* EXERCISE REQUIREMENTS *
a) Reproduce the passage of the forum thread about feeding red meat from "My crew is well" up to and including "for feeding time!".
b) Decide whether each statement below agrees with the forum thread about feeding red meat. Answer yes or no for each, and quote the words from the thread that decide it.
(i) Caty M feeds about 30% quail and duck.
(ii) Nallah and Morgan have been raw fed since October 2010.
(iii) luvMyBRT tries to make the boneless meal chicken.
c) Resume the forum thread about feeding red meat from the point where it stops, and continue it.

# How much Red Meat do you feed?



## Northwoods10 (Nov 22, 2010)

I know red meat is a very important part of the diet....so how much do you feed? 

Right now, 50% or more of their diet is red meat. I feed boneless beef every morning, and sometimes they get a hunk of venison or something along with their bone in dinner. 

For bone in they mostly get turkey, chicken and pork. And.....somebody correct me if I'm wrong.......I've always heard of pork as "the other white meat" but I have also been told it is red meat? So is pork white or red meat? 

My crew is well adjusted to raw now........Nallah & Morgan have been raw fed since April of 2010 and Remi was started a week after we got him, so since October 2010. They do well with a boneless meal and a bone in meal each day. Makes it super easy for feeding time!


----------



## Caty M (Aug 13, 2010)

Pork is red... all mammal meat is I believe. I feed 50% red and about 30% quail and duck.


----------



## BrownieM (Aug 30, 2010)

Pork is definitely red meat!!


----------



## luvMyBRT (Mar 8, 2010)

I always try to have the boneless meal be red meat (llama, lamb, pork, beef). I fed one boneless meal a day and one bone in meal a day. There are days when I fed pork ribs as the bone in meal. So, I'd say that right now I feed about 50% (at times a little more) red meat. As Lucky gets farther into raw I will feed more and more boneless meals.


----------



## pandaparade (Dec 29, 2010)

saraj2878 said:


> As Lucky gets farther into raw I will feed more and more boneless meals.


Sorry, I am still all new to this but I was wondering why you are reducing the amount of bone later on? Thank you


----------



## luvMyBRT (Mar 8, 2010)

* DATA FOR ANALYSIS *
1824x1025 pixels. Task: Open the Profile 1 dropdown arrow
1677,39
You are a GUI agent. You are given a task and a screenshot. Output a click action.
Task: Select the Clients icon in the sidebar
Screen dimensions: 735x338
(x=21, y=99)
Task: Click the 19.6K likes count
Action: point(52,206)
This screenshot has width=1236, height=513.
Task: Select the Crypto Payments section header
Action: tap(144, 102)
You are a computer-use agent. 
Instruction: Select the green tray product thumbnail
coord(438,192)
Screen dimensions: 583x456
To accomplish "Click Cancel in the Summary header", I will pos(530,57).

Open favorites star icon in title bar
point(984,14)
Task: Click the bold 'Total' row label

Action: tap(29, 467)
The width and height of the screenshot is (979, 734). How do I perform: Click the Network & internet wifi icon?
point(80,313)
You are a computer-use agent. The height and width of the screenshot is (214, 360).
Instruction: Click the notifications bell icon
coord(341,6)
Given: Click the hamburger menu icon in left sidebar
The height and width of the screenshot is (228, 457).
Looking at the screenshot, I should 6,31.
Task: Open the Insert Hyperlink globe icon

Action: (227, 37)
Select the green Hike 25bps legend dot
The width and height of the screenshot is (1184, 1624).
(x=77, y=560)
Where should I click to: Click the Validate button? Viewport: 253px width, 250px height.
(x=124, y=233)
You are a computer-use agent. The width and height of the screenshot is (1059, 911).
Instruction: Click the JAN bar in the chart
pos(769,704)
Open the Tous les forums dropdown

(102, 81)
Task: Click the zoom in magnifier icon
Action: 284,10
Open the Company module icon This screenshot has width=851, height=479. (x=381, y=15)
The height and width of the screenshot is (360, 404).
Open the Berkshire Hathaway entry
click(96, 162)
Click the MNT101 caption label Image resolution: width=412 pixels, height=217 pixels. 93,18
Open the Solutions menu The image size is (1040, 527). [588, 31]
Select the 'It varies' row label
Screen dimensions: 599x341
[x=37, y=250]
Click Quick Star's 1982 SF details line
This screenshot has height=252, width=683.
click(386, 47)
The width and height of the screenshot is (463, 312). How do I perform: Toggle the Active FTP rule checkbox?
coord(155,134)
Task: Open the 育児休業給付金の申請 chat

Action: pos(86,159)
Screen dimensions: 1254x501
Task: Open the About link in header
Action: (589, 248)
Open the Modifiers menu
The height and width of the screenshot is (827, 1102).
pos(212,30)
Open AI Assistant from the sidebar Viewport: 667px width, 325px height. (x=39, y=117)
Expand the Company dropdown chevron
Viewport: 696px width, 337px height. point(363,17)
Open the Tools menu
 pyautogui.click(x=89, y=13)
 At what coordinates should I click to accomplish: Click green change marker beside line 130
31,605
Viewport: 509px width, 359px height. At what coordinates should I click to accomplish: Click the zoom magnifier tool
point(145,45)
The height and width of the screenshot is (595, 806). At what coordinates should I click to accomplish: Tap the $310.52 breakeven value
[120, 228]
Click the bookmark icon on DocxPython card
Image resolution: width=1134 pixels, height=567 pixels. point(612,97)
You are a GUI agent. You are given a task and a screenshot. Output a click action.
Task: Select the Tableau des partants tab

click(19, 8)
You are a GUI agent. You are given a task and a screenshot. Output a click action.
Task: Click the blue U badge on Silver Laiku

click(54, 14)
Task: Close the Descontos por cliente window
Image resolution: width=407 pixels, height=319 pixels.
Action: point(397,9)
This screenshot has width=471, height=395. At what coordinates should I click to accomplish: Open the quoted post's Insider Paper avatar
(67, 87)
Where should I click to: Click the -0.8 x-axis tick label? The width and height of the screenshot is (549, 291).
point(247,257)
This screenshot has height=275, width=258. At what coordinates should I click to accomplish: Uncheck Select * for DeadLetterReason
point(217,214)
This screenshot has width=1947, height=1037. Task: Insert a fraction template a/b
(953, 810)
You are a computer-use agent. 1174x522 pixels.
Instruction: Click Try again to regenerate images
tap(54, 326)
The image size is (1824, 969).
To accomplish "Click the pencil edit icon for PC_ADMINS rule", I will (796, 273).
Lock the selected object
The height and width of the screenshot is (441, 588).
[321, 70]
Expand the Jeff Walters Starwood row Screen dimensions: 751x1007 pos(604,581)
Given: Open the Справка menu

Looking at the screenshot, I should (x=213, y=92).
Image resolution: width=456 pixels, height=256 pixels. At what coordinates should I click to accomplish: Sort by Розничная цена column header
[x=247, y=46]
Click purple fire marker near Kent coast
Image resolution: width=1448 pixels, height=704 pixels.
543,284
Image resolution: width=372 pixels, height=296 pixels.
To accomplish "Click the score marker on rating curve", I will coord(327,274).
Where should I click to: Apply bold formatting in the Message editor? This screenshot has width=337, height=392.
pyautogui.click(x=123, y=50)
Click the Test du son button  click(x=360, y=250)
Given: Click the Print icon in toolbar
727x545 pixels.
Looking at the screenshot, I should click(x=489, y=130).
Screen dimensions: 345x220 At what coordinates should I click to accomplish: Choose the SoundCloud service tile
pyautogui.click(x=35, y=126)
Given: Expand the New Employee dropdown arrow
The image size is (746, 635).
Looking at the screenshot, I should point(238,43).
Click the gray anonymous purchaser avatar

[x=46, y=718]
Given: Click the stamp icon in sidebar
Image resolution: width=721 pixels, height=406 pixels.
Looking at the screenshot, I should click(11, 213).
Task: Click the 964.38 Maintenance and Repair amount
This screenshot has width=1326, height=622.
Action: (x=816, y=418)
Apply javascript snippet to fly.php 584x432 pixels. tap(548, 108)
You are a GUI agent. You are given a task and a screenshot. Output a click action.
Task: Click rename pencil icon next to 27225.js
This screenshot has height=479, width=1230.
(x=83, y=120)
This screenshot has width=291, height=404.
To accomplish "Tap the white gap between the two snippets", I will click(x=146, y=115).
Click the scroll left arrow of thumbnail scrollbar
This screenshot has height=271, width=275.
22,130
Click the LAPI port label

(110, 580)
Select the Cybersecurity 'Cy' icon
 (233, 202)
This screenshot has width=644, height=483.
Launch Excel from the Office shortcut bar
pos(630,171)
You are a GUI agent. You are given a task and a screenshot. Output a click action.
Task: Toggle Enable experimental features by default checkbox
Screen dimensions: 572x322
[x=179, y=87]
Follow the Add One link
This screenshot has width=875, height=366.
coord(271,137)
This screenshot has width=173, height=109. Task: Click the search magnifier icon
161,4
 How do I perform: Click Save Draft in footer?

* RESPONSES TO THE TASKS *
a)
My crew is well adjusted to raw now........Nallah & Morgan have been raw fed since April of 2010 and Remi was started a week after we got him, so since October 2010. They do well with a boneless meal and a bone in meal each day. Makes it super easy for feeding time!

b)
(i) Yes: "I feed 50% red and about 30% quail and duck."
(ii) No: "Nallah & Morgan have been raw fed since April of 2010"
(iii) No: "I always try to have the boneless meal be red meat (llama, lamb, pork, beef)."

c)
pandaparade said:


> Sorry, I am still all new to this but I was wondering why you are reducing the amount of bone later on? Thank you


Hi! :happy:

You feed more bone in the beginning months to keep the dogs stool firm while he/she transitions to eating and digesting raw foods. As the dog gets more and more adjusted to it's new diet you can slowly reduce the amount of bone that is fed. 

Every dog is different and can eat boneless meals at different times, some sooner than others. I started feeding boneless meals when my dog was 4 months in. 

The PMR (Prey Model Raw) diet consists of *mainly* meat, some bone and some organs. The majority of the diet should consist of meat. By watching your dogs stools once your further into raw you can figure out how many boneless meals the dog can tolerate without needing some bone added in to help keep the stool firm.

I hope I explained that okay....LOL.....:biggrin1:


----------



## pandaparade (Dec 29, 2010)

saraj2878 said:


> Hi! :happy:
> 
> You feed more bone in the beginning months to keep the dogs stool firm while he/she transitions to eating and digesting raw foods. As the dog gets more and more adjusted to it's new diet you can slowly reduce the amount of bone that is fed.
> 
> ...


Thank you so much for that information. You explained it perfectly.


----------



## sassymaxmom (Dec 7, 2008)

Max gets pork, venison. lamb and beef ribs as well as chicken bone PLUS I use a lot of chicken feet for bone so can feed lots more red meat. He gets ostrich trim and chicken gizzards as boneless white meat at the moment. Ostrich is more nutritious than chicken though.


----------



## candiceb (Jan 22, 2010)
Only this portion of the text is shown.